| Your instructions |
Set down the items again without any changes, covering only the stretch from the line containing "The image size is (836, 580)." through the line containing "[1113, 338]".

─── Input

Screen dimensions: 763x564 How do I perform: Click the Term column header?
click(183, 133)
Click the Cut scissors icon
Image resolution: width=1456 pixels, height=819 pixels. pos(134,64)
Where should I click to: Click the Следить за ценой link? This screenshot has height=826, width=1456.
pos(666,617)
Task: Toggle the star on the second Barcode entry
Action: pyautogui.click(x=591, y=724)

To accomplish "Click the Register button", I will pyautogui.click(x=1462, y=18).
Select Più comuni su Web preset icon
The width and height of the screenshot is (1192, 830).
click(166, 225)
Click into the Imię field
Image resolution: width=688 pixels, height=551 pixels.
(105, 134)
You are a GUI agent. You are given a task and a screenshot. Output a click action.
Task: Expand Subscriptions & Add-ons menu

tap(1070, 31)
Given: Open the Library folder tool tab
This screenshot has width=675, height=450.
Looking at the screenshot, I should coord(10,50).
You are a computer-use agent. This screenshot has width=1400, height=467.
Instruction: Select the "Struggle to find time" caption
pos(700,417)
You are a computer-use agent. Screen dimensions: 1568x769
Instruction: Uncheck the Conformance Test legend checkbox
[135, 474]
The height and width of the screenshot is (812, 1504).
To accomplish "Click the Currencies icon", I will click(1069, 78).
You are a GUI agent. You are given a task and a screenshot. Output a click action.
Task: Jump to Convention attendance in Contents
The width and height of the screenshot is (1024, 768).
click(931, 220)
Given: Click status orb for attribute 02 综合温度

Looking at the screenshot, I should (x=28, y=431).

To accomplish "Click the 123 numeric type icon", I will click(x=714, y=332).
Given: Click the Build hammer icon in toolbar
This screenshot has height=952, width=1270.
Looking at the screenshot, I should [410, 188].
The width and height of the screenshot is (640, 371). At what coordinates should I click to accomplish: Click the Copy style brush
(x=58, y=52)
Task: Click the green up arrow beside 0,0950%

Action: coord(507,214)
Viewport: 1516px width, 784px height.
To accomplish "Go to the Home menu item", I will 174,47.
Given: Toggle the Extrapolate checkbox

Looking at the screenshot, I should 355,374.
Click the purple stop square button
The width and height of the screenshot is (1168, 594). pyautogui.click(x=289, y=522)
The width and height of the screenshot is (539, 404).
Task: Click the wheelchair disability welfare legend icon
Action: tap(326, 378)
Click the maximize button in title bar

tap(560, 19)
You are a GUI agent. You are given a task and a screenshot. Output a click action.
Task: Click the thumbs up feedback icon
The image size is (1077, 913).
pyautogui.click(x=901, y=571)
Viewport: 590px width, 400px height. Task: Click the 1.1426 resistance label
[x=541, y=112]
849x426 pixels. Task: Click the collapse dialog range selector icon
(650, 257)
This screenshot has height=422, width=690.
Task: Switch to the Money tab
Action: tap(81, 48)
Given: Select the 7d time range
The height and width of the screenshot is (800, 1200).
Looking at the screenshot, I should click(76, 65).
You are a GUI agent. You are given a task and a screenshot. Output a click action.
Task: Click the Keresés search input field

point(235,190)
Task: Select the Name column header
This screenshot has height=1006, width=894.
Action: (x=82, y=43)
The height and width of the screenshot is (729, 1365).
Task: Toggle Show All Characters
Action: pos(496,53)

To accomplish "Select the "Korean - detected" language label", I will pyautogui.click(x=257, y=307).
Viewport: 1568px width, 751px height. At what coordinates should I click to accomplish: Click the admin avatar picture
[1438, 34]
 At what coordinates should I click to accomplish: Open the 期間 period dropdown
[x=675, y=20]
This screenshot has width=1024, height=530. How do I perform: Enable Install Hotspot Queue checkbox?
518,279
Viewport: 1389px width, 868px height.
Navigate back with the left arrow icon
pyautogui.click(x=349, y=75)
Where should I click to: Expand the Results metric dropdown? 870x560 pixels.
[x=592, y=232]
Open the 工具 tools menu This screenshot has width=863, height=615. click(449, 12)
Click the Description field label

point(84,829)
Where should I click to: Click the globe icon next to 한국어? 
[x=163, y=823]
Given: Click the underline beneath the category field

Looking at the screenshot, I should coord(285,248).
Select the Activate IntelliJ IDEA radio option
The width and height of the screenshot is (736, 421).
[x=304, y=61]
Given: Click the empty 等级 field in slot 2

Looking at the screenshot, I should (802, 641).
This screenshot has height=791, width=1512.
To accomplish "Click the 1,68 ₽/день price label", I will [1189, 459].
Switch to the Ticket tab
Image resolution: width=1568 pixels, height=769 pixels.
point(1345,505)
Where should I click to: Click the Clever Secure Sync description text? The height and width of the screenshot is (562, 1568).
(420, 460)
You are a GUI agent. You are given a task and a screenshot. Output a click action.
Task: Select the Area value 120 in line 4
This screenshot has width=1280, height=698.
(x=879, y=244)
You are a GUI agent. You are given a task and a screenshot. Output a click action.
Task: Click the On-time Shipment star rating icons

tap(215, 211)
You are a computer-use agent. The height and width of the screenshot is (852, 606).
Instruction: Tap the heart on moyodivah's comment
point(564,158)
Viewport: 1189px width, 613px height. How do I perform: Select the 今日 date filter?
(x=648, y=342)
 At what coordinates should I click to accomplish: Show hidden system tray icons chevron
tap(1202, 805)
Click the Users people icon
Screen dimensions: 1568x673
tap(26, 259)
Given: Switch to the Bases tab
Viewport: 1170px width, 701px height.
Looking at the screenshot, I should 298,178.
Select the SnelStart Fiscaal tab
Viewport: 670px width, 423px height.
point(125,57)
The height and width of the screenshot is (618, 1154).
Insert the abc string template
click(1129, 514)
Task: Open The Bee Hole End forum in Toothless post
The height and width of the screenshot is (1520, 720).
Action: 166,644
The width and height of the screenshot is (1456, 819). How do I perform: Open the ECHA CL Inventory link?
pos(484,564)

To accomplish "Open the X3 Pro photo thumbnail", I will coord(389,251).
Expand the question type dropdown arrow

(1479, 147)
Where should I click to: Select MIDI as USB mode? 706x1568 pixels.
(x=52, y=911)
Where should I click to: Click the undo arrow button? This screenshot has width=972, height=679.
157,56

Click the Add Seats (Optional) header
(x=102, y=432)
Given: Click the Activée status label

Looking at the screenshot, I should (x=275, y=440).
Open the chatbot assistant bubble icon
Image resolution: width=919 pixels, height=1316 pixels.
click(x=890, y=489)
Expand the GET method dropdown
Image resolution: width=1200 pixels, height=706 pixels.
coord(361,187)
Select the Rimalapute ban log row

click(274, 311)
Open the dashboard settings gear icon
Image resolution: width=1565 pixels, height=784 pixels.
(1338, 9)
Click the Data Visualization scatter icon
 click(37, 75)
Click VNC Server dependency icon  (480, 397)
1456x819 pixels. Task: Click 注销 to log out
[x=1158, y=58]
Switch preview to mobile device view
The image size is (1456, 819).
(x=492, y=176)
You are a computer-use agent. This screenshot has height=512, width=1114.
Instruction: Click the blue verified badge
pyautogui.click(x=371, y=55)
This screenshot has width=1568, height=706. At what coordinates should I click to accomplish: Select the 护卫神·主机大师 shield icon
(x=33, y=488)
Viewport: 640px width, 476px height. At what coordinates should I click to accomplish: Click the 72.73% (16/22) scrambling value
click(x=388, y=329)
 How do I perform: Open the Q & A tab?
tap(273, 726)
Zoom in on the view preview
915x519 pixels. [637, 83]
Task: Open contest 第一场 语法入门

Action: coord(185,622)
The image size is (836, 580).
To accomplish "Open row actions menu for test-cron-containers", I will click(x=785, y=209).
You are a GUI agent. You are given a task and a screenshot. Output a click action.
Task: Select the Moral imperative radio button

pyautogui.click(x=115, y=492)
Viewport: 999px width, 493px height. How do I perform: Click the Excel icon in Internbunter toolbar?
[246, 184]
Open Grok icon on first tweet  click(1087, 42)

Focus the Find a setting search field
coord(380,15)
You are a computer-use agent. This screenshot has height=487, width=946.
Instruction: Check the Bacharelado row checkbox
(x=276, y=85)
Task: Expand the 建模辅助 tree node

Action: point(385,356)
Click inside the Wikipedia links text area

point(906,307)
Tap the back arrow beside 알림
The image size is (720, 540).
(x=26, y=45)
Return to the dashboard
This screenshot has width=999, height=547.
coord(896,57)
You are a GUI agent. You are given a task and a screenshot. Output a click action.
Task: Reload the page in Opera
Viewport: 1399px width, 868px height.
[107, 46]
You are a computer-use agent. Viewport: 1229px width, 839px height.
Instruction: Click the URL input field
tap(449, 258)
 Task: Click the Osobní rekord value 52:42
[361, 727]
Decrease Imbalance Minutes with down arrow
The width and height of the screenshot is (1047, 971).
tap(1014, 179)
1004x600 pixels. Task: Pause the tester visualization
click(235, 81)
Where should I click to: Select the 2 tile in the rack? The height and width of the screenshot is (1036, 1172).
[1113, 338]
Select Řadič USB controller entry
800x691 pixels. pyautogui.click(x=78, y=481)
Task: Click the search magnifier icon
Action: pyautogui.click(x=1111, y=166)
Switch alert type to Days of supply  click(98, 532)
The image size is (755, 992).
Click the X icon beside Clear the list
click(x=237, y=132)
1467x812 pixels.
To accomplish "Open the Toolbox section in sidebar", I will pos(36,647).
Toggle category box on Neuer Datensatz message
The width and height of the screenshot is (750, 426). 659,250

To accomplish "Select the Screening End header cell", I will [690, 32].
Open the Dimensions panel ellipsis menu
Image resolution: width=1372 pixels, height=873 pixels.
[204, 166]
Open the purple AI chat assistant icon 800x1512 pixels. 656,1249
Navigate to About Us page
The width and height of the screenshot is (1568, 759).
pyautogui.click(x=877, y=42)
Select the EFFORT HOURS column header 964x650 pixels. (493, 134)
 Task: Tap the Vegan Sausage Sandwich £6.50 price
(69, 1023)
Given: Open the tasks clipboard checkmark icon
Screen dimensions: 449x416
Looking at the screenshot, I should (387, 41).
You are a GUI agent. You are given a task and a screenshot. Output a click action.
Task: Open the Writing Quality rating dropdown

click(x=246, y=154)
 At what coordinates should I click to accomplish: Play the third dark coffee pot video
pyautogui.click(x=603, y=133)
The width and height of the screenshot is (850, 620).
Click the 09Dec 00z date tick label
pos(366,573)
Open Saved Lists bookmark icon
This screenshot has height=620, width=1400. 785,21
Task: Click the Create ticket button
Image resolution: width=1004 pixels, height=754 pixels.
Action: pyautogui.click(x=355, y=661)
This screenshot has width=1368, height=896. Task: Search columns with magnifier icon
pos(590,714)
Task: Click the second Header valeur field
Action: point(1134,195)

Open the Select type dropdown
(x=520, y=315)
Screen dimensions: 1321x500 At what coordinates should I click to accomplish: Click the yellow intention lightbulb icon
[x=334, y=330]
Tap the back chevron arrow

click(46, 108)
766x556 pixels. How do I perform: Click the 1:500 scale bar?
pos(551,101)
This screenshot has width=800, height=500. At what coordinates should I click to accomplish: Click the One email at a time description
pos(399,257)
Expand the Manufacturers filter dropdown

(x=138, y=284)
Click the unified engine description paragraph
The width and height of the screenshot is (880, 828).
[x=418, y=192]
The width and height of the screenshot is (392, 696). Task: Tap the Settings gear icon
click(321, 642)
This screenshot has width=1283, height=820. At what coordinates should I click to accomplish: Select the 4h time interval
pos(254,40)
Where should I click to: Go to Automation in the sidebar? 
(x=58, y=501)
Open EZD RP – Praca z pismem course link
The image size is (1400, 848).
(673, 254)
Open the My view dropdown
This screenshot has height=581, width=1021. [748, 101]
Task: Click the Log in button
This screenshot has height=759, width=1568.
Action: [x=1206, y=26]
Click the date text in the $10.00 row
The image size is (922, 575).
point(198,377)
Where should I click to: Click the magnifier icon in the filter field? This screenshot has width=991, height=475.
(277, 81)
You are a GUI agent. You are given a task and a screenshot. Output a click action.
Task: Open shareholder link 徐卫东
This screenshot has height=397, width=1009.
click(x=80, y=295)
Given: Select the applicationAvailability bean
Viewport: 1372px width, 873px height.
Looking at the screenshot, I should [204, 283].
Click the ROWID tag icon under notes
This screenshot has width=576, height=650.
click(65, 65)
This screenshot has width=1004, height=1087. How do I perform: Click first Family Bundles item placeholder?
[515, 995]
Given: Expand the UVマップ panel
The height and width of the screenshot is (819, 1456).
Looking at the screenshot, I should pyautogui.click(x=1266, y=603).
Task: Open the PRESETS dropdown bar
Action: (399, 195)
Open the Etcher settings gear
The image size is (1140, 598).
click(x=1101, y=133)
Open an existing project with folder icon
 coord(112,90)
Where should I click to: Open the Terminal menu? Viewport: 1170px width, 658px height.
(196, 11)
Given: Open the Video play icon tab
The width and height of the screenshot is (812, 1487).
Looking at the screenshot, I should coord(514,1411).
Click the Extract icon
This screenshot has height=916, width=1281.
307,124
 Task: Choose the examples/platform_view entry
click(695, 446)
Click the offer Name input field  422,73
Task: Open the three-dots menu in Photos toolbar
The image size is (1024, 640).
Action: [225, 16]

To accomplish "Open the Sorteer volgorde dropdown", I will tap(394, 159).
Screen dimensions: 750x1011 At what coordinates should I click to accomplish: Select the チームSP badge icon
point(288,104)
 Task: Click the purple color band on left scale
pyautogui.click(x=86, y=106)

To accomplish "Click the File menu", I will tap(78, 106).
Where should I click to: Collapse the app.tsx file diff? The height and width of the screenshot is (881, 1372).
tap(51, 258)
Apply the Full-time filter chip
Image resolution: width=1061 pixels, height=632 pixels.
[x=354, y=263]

──────

| Complete response |
The image size is (836, 580).
To accomplish "Open row actions menu for test-cron-containers", I will click(x=785, y=209).
You are a GUI agent. You are given a task and a screenshot. Output a click action.
Task: Select the Moral imperative radio button

pyautogui.click(x=115, y=492)
Viewport: 999px width, 493px height. How do I perform: Click the Excel icon in Internbunter toolbar?
[246, 184]
Open Grok icon on first tweet  click(1087, 42)

Focus the Find a setting search field
coord(380,15)
You are a computer-use agent. This screenshot has height=487, width=946.
Instruction: Check the Bacharelado row checkbox
(x=276, y=85)
Task: Expand the 建模辅助 tree node

Action: point(385,356)
Click inside the Wikipedia links text area

point(906,307)
Tap the back arrow beside 알림
The image size is (720, 540).
(x=26, y=45)
Return to the dashboard
This screenshot has width=999, height=547.
coord(896,57)
You are a GUI agent. You are given a task and a screenshot. Output a click action.
Task: Reload the page in Opera
Viewport: 1399px width, 868px height.
[107, 46]
You are a computer-use agent. Viewport: 1229px width, 839px height.
Instruction: Click the URL input field
tap(449, 258)
 Task: Click the Osobní rekord value 52:42
[361, 727]
Decrease Imbalance Minutes with down arrow
The width and height of the screenshot is (1047, 971).
tap(1014, 179)
1004x600 pixels. Task: Pause the tester visualization
click(235, 81)
Where should I click to: Select the 2 tile in the rack? The height and width of the screenshot is (1036, 1172).
[1113, 338]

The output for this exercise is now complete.